With the change in eating times between Suhoor and Iftar, the body is forced to stop receiving its usual doses of sugar, opening the door to resetting the relationship with sweet taste.
Nutrition experts confirm that reducing sugar consumption – especially added sugars in drinks and sweets – positively impacts overall health. However, the biggest challenge appears after Iftar, when the desire to compensate for fasting hours with sweets and sweetened drinks increases.

Resetting the Sense of Taste
It is noted that temporarily abstaining from sweets acts as a “reset” for the sense of taste.
Our perception of sweet taste is influenced by our daily habits. The more a person gets used to constantly consuming sweetened foods and drinks, the higher their “taste threshold” becomes, requiring larger amounts of sugar to feel the same flavor.
But with reducing sugar – as happens during fasting – this threshold gradually begins to decrease. A fasting person may notice that a small amount of chocolate is enough to satisfy the craving or that the spoon of sugar in coffee has become sweeter than before.
Why Does the Craving Intensify After Iftar?
When blood sugar levels drop during fasting hours, the body looks for a quick source of energy, and sweets are often the easiest and fastest choice.
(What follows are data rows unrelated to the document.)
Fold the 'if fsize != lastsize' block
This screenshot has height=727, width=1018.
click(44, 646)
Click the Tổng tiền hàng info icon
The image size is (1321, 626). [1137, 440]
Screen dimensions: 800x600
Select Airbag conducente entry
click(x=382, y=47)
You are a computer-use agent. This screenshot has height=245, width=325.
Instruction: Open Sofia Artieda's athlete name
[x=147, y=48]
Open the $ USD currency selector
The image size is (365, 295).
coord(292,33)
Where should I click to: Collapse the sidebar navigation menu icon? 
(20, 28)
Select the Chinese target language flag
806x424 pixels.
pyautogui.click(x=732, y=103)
Therefore, excessive sugar intake immediately after Iftar may lead to a sharp rise in blood sugar, followed by a rapid drop, restarting the cycle of craving again.
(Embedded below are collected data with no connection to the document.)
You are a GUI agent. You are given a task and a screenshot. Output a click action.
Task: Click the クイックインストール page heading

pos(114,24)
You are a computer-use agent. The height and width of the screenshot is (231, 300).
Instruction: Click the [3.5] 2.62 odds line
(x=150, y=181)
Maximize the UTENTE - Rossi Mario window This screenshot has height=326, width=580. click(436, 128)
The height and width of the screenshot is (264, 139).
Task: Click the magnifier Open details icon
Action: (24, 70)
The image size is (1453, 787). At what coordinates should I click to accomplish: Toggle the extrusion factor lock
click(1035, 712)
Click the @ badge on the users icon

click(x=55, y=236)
This highlights the importance of a balanced Iftar containing protein and fiber, such as eggs, legumes, or dairy products alongside vegetables and whole grains. These elements help stabilize blood sugar levels and limit sudden fluctuations.

How to Benefit from Ramadan to Break the Habit?
If stopping sugar suddenly is difficult, the atmosphere of Ramadan can be used to follow gradual steps, such as:
- Giving up sugary soft drinks and juices.
- Reducing the amount of sweets to small portions.
- Gradually reducing sugar in coffee and tea.
It is also advised to monitor craving times: Does the desire come from real hunger, stress, or a social habit after Iftar? Sometimes the solution is a short walk or engaging in a light activity instead of heading directly to the dessert plate.
Changing dietary habits does not happen overnight. A person might eat a larger amount of sweets on a given day, and stumbling does not mean failure; it is a natural part of the change process. The important thing is to return to balance the next day without excessive feelings of guilt.
Fasting may not just be abstaining from food for hours, but a practical opportunity to reduce dependence on sugar and retrain the taste for moderation.
As the days pass, a fasting person may discover that their need for sweetness is less than they thought and that controlling the desire is possible when the habit changes.